Minecraft

Why Educators Probably Shouldn’t Use Minecraft In Their Classrooms

by | Feb 22, 2016

Every week or so, I happen upon articles promoting Minecraft as an invaluable instructional tool for teaching everything from reading to history to math. I’m all for innovation in education, but I feel like I’ve seen this story play out before… and the results weren’t great.

What They’re Saying About Minecraft

Google “Minecraft” and “Classroom,” and you’ll happen upon a bevy of articles with titles like:

These articles mostly contain similarly vague lesson plans and integration strategies coupled with unquantifiable claims that Minecraft increase student engagement. Here’s a quote from the third article in the list above:

“If the teacher wants to use games to learn history, using Minecraft in the classroom won’t throw students into a fully fleshed simulation of the American Revolution. It will start with a plot of land and students will write the story, cast the characters, create the entire 1776 world.”

But starting students with a plot of land, allowing them to write the story, and cast the characters doesn’t teach them anything about the world in 1776. In fact, none of the above steps teach students anything. This activity might offer students the opportunity to demonstrate their learning at the end of a lesson or unit, but seldom do I see these articles framed in this light.

Remember Second Life?

Remember that immersive virtual world where you existed as an avatar of your own choosing? Remember how you could interact and collaborate with other avatars from all over the world?
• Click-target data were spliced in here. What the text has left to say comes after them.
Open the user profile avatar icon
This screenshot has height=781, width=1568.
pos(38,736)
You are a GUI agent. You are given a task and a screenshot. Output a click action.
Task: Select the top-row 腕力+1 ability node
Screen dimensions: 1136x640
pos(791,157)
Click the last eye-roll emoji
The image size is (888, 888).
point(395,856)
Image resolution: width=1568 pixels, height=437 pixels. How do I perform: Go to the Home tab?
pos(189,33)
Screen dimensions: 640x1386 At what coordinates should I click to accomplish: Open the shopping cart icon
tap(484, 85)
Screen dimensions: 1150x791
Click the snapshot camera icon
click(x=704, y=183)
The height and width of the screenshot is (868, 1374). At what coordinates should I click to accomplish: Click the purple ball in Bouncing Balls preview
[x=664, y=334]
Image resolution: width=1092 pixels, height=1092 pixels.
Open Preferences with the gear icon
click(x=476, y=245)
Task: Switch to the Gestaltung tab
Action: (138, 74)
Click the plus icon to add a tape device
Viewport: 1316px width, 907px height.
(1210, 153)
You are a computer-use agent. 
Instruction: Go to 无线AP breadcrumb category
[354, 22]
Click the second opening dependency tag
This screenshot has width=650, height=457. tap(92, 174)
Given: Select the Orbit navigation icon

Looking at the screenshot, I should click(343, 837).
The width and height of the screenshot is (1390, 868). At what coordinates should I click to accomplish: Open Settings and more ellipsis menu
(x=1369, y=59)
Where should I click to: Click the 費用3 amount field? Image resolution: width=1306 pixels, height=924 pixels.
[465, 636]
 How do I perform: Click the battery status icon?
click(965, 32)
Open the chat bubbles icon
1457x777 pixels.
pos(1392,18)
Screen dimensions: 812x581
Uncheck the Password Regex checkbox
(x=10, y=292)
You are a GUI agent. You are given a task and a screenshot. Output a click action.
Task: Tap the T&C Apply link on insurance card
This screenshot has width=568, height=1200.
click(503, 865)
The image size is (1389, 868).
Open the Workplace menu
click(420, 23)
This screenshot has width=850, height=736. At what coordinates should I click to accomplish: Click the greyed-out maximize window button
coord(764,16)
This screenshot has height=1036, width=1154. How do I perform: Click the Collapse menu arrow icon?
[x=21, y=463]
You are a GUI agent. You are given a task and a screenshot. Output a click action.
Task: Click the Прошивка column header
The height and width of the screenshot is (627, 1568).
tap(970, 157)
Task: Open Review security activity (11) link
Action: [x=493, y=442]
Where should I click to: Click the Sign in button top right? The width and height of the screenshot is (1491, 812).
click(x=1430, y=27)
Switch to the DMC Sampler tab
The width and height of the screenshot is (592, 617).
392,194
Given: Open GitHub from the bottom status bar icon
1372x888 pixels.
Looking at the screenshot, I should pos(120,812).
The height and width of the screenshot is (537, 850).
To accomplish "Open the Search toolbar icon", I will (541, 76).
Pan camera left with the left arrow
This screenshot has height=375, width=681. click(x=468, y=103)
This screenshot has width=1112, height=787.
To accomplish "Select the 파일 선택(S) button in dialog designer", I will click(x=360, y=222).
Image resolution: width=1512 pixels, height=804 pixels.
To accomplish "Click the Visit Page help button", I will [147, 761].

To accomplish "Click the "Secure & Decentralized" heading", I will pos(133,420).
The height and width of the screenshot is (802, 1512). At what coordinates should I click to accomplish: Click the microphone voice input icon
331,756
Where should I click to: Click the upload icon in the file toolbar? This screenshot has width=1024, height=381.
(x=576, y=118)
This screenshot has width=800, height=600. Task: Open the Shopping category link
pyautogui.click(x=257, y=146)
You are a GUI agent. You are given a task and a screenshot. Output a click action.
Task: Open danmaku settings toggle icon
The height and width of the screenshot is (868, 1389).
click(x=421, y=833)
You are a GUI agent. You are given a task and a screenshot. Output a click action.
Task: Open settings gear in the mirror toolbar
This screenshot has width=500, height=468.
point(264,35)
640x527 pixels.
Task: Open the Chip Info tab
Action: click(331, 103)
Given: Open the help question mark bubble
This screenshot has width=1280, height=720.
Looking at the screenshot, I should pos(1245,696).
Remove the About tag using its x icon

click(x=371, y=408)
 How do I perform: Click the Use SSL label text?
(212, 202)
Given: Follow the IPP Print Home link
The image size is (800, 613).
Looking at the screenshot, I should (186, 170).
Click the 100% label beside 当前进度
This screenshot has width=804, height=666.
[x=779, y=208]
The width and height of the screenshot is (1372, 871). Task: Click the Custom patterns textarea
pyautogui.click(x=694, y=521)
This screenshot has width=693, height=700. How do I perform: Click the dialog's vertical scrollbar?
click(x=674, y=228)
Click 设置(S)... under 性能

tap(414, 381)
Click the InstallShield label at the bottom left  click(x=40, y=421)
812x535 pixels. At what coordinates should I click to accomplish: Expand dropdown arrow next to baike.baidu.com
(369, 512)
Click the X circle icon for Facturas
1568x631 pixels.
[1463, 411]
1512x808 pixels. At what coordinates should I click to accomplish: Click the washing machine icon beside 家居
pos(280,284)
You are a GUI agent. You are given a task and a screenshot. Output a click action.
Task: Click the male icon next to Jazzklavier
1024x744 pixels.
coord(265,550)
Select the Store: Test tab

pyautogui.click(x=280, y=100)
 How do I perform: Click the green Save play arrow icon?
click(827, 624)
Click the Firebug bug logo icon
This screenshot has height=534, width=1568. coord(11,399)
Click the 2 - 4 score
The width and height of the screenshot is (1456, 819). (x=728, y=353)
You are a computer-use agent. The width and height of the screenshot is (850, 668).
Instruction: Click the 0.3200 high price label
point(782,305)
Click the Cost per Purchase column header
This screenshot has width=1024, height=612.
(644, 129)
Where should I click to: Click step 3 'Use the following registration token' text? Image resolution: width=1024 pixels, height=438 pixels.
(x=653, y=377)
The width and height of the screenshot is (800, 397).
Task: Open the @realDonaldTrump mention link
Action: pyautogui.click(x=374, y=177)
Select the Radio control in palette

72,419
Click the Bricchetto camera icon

Remember that one episode of The Office where Dwight was so depressed after losing Angela that he built a “Second, Second Life” to further remove himself from the realities of his own existence? Remember how, in 2005, Northern Illinois University built an exact replica of its campus in preparation for offering real classes in a virtual environment? Remember when universities everywhere followed suit and started offering their own virtual classes via Second Life and transformed higher education forever?

Wait… that last one never happened.

All of the other ones did though. However, after a few years, everyone came to their senses and realized that Second Life was actually more cumbersome and impersonal that human interaction and traditional online/distance learning and served little-to-no purpose in education.

I see A LOT of the same going on here with Minecraft. How many times do we need to learn this lesson?

But I Already Use Minecraft and It’s Great!

This post isn’t for you. If you’ve found a way to align your course objectives with Minecraft, great! Keep on doing what you do. My guess though is that you’re finding success not because of Minecraft, but because you are a creative, self-reflective instructor with a contagious enthusiasm for learning. If you’re currently using Minecraft in your class and you’re being honest, you could probably take just about any game, topic, hobby or interest and find a way to make it connect to your class – because you’re a good teacher, not because that thing is an inherently good instructional tool.

Some of the best teachers I know use their personal interests as gateways to learning. When teachers teach with compassion and genuine enthusiasm, it’s really hard for students to not feel similarly. This is why one of the most popular business classes in my high school is… Honors Accounting.

This post is for the teacher that has never played Minecraft and happens upon the myriad of articles promoting it and thinks, “Well maybe I should do that.”

You probably shouldn’t. Introducing an instructional tool that you don’t really understand and probably don’t care about is a recipe for disaster.

What To Do Instead?

Jessica Lahey recently interviewed Teller of Pen and Teller, who before entering show business taught high school Latin. In the article, Lahey quotes Teller as saying:

The first job of a teacher is to make the student fall in love with the subject.”

Figure out what you love. Then figure out how you can connect that to your curriculum. If you love Minecraft, then fine teach with Minecraft, but if you love knitting, ham radio, or woodcarving, find a way to connect your passion to the content you teach and you’ll be one step closer to helping your students fall in love too.

Do You Disagree

I am entirely open to the possibility that I’ve overlooked something and just don’t get it. If that’s the case, I would love to hear how Minecraft, or Second Life for that matter, is an inherently great instructional tool. Please leave a comment below. I’m open to reshaping my thinking.

2 Comments

  1. Colin G.

    You can’t compare Minecraft and Second Life. Second Life sucked for education as it was made by adults for adults and it wasn’t fun to play. It was quickly inhabited by middle aged people and not the younger generation.
    There was no joy in building in Second Life and there wasn’t the culture of Youtube and modding that there is around Minecraft.
    Minecraft is fundamentally a building blocks game which gives it great scope to expand in many directions educationally. Second Life was an experience were some people build stuff and you had to suffer their crap designs.

    • Mike Macfadden

      Colin, thanks so much for the comment.

      My comparison is not so much in target audience, game mechanics, or perceived fun. Rather, I’m comparing the means by which some educators have hailed these video games as turnkey solutions across all content areas. This definitely took place in the mid 2000s with second life at the university level. I see this happening now with Minecraft at the elementary and middle level.

      Please understand that I’m not suggesting Minecraft offers no educational merit. I’m suggesting that it’s probably not a great tool for the average teacher to use as an instructional tool for most traditional content areas.